Stored items from a collection:
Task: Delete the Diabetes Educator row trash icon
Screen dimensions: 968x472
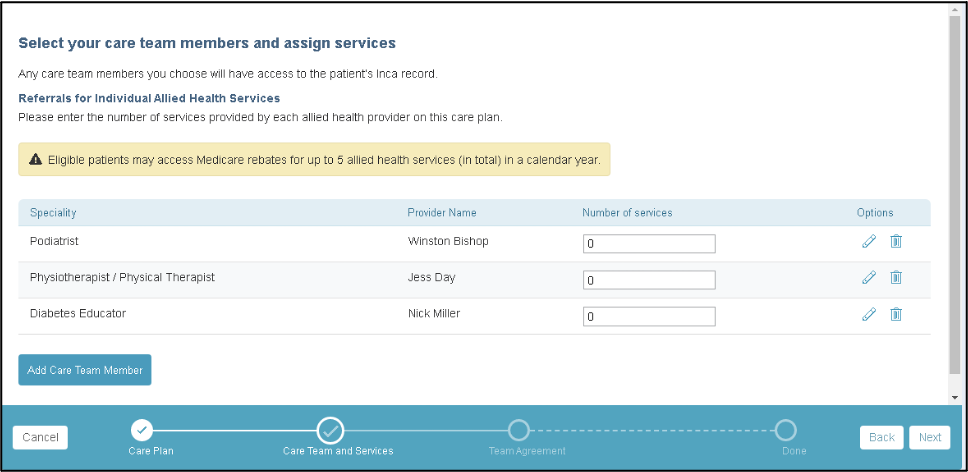Action: [x=896, y=315]
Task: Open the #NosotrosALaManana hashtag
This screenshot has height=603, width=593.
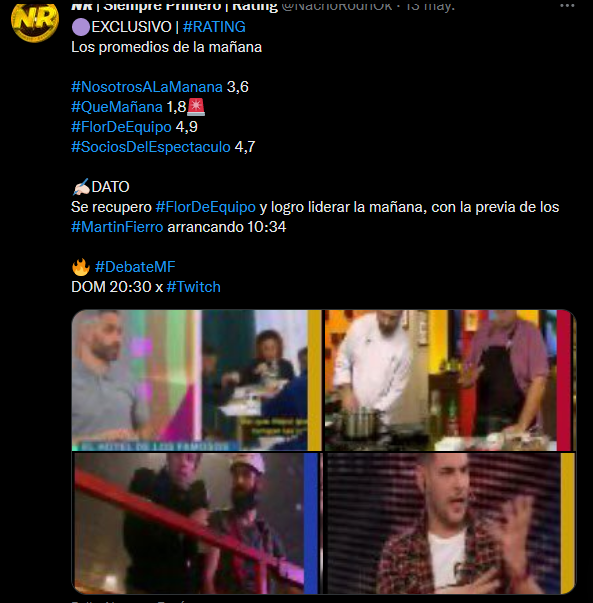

Task brief -
The answer must consist solely of the lines from the one with "Screen dimensions: 968x472" through the final line of the data, each reproduced exactly and with pictures omitted.

Answer to the problem -
Screen dimensions: 968x472
Action: [x=896, y=315]
Task: Open the #NosotrosALaManana hashtag
This screenshot has height=603, width=593.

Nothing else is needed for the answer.